About a week ago, Sparkfun posted a great prank in their weekly new product video. As April 1 was coming up, and I thought the kids would enjoy it, I ordered the bits that I didn’t have, and managed to pull it off.  Sparkfun didn’t give many details, so I thought I’d share my implementation.First here’s a video showing my wife getting pranked. She was a super good sport, (even not minding posting a video of her in her bathrobe!)

NOTE: Someone on google+ pointed out that at 8 amps, these horns could seriously heat up the li-po, and a hot li-po is not a good thing (fires/explosions!) so do this at your own risk. I only pulse the horns for 1 second at a time (twice per activation) so the battery never gets hot, but if you had a programming error, and it was stuck on, look out! Another good reason for the cutout switch and testing without the horns connected.

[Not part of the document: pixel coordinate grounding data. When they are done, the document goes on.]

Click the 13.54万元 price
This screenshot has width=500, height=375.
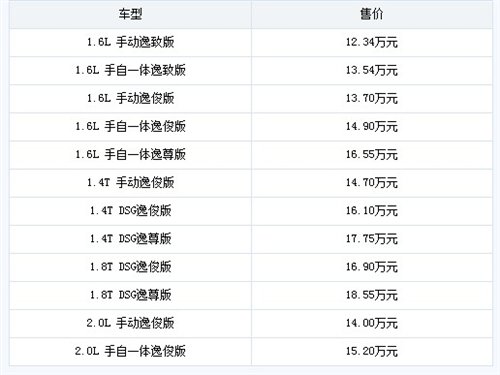click(x=372, y=70)
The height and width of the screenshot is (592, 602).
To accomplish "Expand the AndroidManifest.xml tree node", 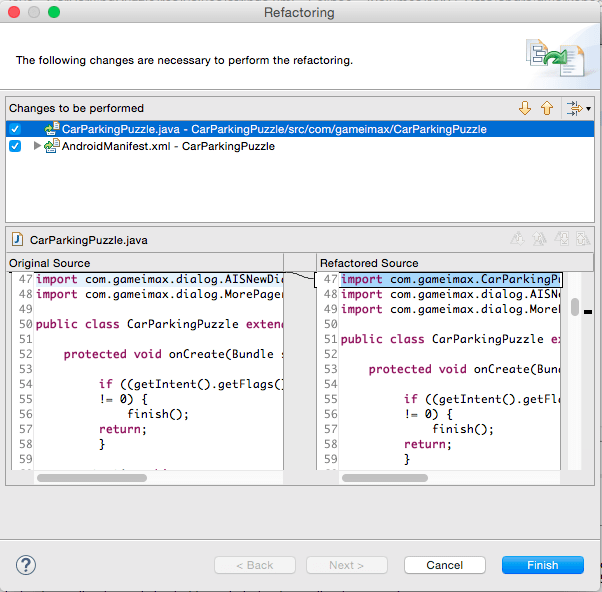I will pos(38,146).
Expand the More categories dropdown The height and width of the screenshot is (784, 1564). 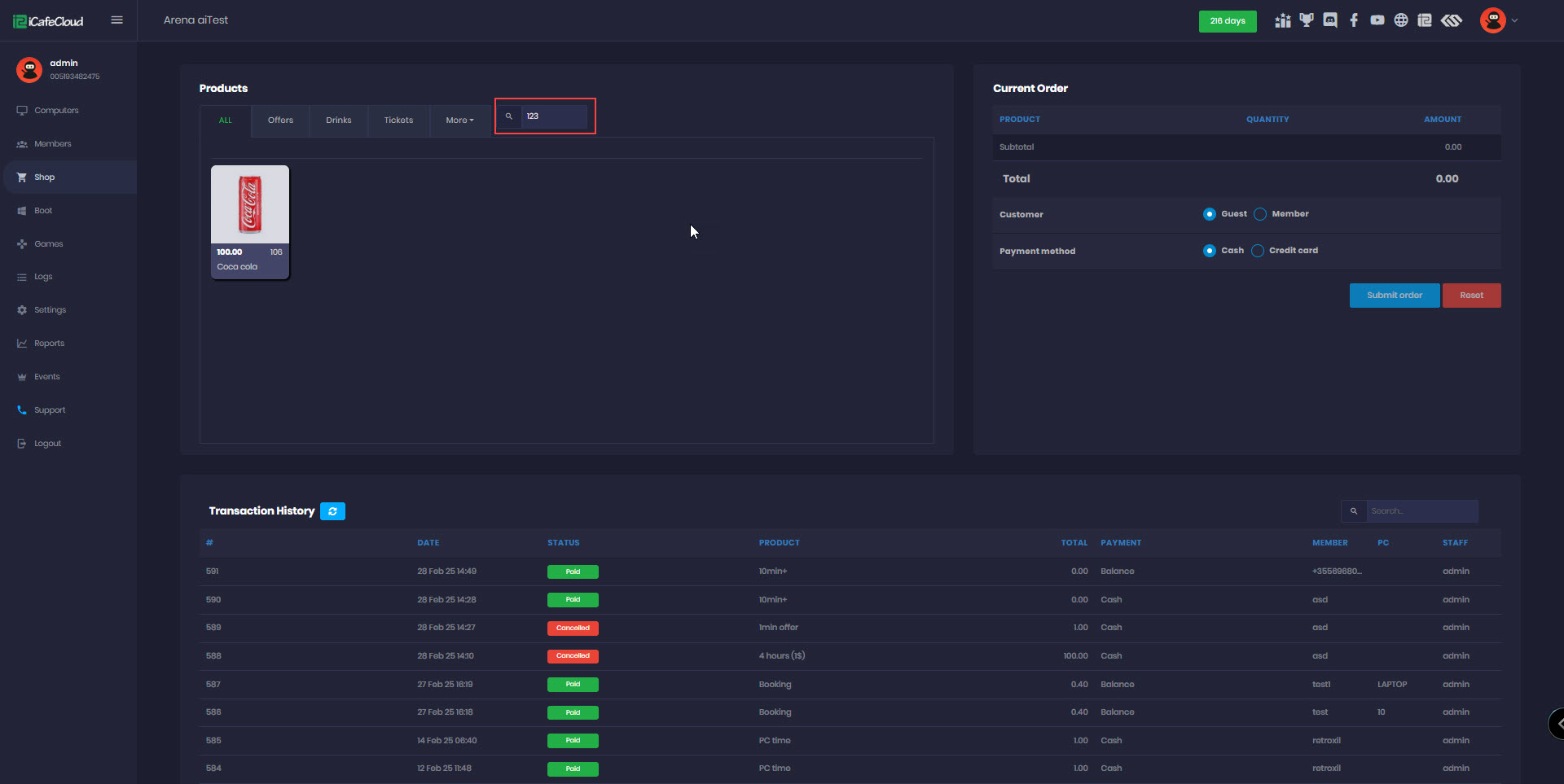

Here’s what you’ll need for this prank:

  1. Arduino
  2. Accelerometer: I used this one from ModernDevices
  3. Digitally controlled relay. I used the same one they used in the Sparkfun prank
  4. The Horns!
  5. A (nearly) 12V lightweight battery. Sparkfun has this nice 1500 MAH 11.1 LIPO for a good price
  6. A compatible charger. Sparkfun recommends the IMAX B6 This can also be found on Amazon
  7. Wires, connectors, a good way to connect all the parts together


Here I wired the battery to power the Arduino, one leg of power went directly to both horns, and the other switched through the relay. I also put a toggle switch inline  with the power to the horns so I could shut off the horns for testing (The relay has an led and also clicks, so you can tell if it’s operating).

I had a proto-screw-shield on hand which was convenient for hooking up both the accelerometer and connecting to the relays.

Here it’s almost all hooked up. The relay connections are made to the analog side of the arduino to simplify wire routing. (Both 5V ground and io pins together.)

I use the button and LED on the protoshield to arm the device and indicate it’s status.

The bolts on the horns were too short to go through 1/4 ” plywood, so I used the supplied mounting plates to offset mount the horns.